Talvez o cérebro humano não conheça realmente o tempo.
Conhece apenas o agora.
Ou melhor: talvez nem o agora consiga tocar plenamente.
Observei o ponteiro dos segundos tentando perceber aquele instante exato em que ele avançava. Mas havia um paradoxo inevitável: no momento em que minha consciência confirmava mentalmente o segundo observado, ele já havia passado.
A constatação chegava atrasada.
O presente escapava.
Talvez seja sempre assim. Talvez jamais tenhamos acesso ao instante puro. O cérebro precisa captar a imagem, processar sinais, organizar percepções e somente então reconhecer o acontecimento. Quando isso ocorre, o evento já deslizou para a memória.
Vivemos em um pequeno atraso biológico contínuo.
E isso me levou a outra percepção curiosa: talvez toda a civilização moderna tenha sido construída sobre a tentativa de aprisionar aquilo que biologicamente nunca conseguimos tocar.
O tempo.
As grandes cidades respiram relógios. O mercado financeiro transforma segundos em fortunas. Os juros compostos criam projeções futuras gigantescas, multiplicando números quase abstratos, muitas vezes desconectados da matéria real, da produção real e até da própria vida humana.
O tempo virou ativo econômico.
Medimos produtividade por horas.
Medimos valor por velocidade.
Medimos sucesso por antecipação.
Mas o organismo humano continua o mesmo.
Uma criança continua levando anos para amadurecer.
Uma gestação continua próxima de nove meses.
O corpo envelhece lentamente.
O amor exige convivência.
A dor necessita tempo.
O luto não aceita aceleração tecnológica.
As células não sabem o que é internet.
Talvez exista um conflito silencioso entre o relógio e a biologia.
Porque a natureza parece funcionar em fluxo contínuo, orgânico, quase musical. Já o homem moderno fragmentou o tempo em partes cada vez menores, tentando dominá-lo matematicamente.

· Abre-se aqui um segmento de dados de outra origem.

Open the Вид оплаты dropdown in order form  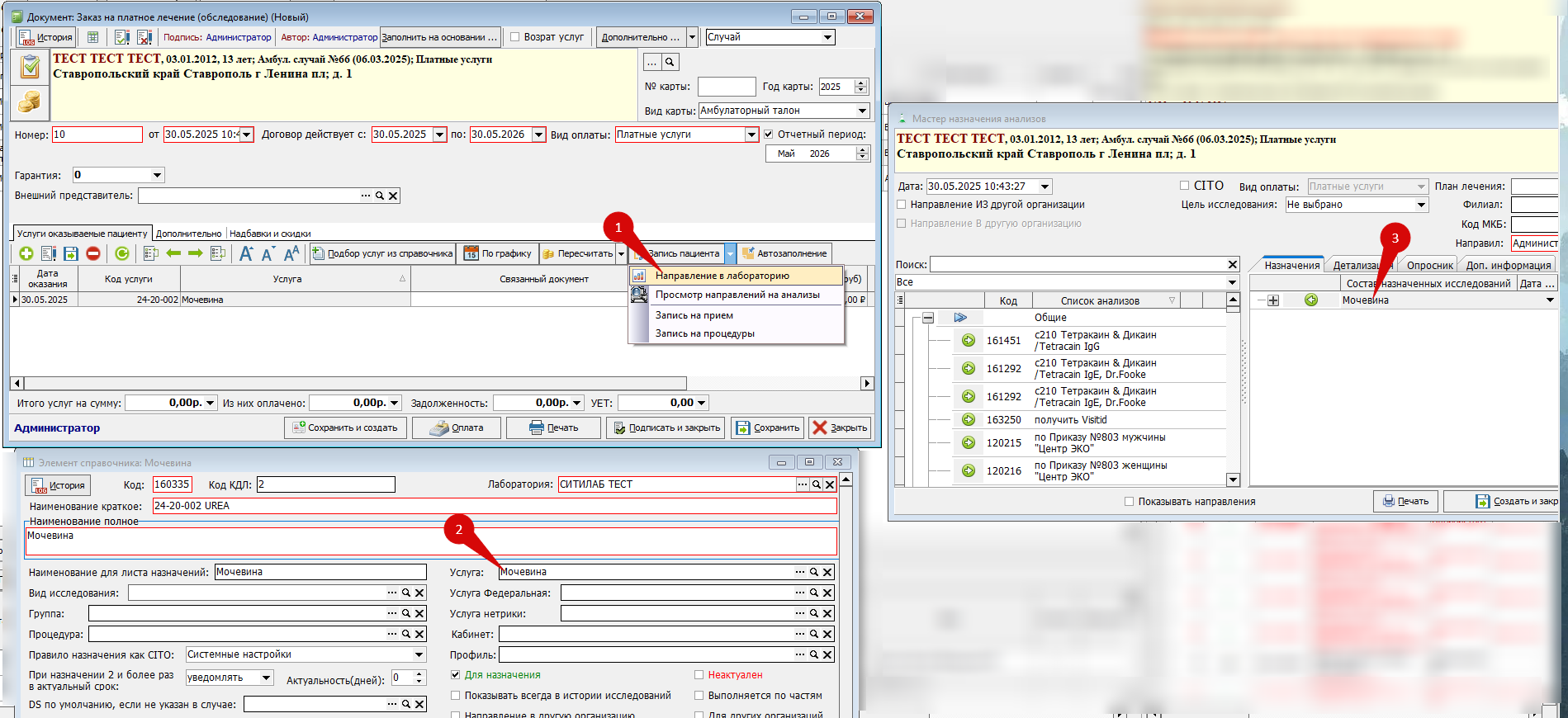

Mas talvez o tempo não seja algo que possa ser possuído.
Talvez apenas atravessado.
E os sonhos talvez revelem discretamente isso. Enquanto dormimos, passado, presente e futuro se misturam sem cronologia rígida. Pessoas mortas conversam conosco. A infância retorna em segundos. Décadas se comprimem em um único cenário simbólico.
O cérebro parece menos interessado em relógios do que em significados.
Talvez a vida interior nunca tenha sido linear.
Há algo de curioso nisso tudo:
construímos relógios atômicos capazes de medir bilionésimos de segundo, mas seguimos incapazes de viver plenamente um único instante.
Talvez porque a consciência humana não habite números.
Habite fluxo.
Foi assim que via o tempo hoje ao acordar olhando o meu relógio.